İslâm’a göre ibadet eksiksiz bir hayat biçimidir. İnsan bu hayat biçimi uyarınca yaşar. Hayatının küçük-büyük her türlü olayında Allah'a ibadet etme bilinci taşır. Her türlü faaliyetinde ibadetin bu temiz ve aydınlık saçan doruğuna tırmanır. Bu hayat biçimi de sabretmeyi, çaba harcamayı ve sıkıntıya katlanmayı gerektirir.

Evet "O halde sırf O'na kulluk et ve bu kulluğun omuzlarına bindirdiği tüm yükümlülüklere katlan", çünkü O, şu evrende kendisine kulluk sunulan tek ilahtır; fıtratların ve kalplerin doğal bir dürtü ile yöneldikleri tek mercidir.

"O'nun bir benzerini tanıyor musun?"

O'nun bir başka eşini tanıyor musun? Haşa! Allah'ın eşi ve benzeri yoktur. Bu surenin geçen bölümünde bize şunlar anlatıldı: "Hz. Zekeriyya ile Yahya’nın doğuşu", "Meryem ile Hz. İsâ'nın doğuşu", "Hz. İbrahim ile onun babasından ayrılışı".

Bu peygamberlerin arkasından gelen doğru yol izleyicileri ile sapanlar, son olarak bu hikâyelere ilişkin bir genel değerlendirme bölümü okuduk. Bu değerlendirme bölümünde tek Allah'ın Rabliği açıklanmıştı. O tek Allah'ın ortaksız biçimde ibadet etmeye layık olduğu vurgulanmıştı. Bu sonuç, sözü edilen hikâyelerin olaylarında, somut tablolarında ve yorumlarında ön plâna çıkan son derece önemli bir gerçektir.

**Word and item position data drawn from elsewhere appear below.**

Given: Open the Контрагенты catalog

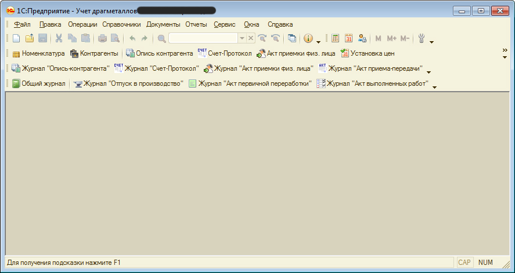Looking at the screenshot, I should pyautogui.click(x=94, y=53).
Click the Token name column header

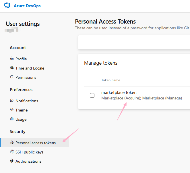[111, 80]
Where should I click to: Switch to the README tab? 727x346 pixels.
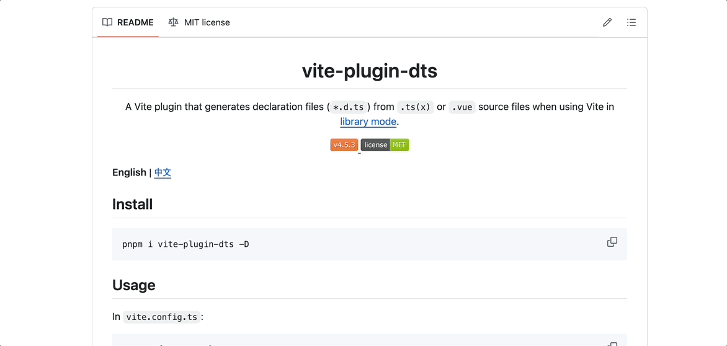point(128,22)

Surenin bu son bölümünün gündemini, müşriklik inancı ile yeniden diriliş olgusunu inkâr etme saplantısına ilişkin tartışma oluşturur. Bunun yanı sıra çeşitli insan gruplarının akıbetlerine ilişkin kıyamet sahneleri sunulur. Bu sahneler son derece canlı, hareketli ve heyecanlı sahnelerdir. Bu sahnelerde gökleri, yeri, insanları, cinnleri, mü'minleri ve kâfirleri ile tüm evren gözlerimizin önüne serilir.

Bu sahnelerde sık sık dünyadan ahirete geçilir. Bu ani geçişler sırasında dünya ile ahiretin birbirine bağlı olduğunu, aralarında kopukluk olmadığını fark ederiz. Sebepler buraya, bu yeryüzüne bağlı olarak sunulur, arkasından bu sebeplerin sonuçları orada, ahiret sahnesinde karşımıza getiriliyor. Sahnenin bu iki tablosu arasında sadece birkaç ayetlik ya da birkaç kelimelik mesafe olduğunu görürüz. Bunu görünce bu iki âlemin bitişik, bütünleşmiş ve birbirini tamamlar nitelikte olduklarını anlarız.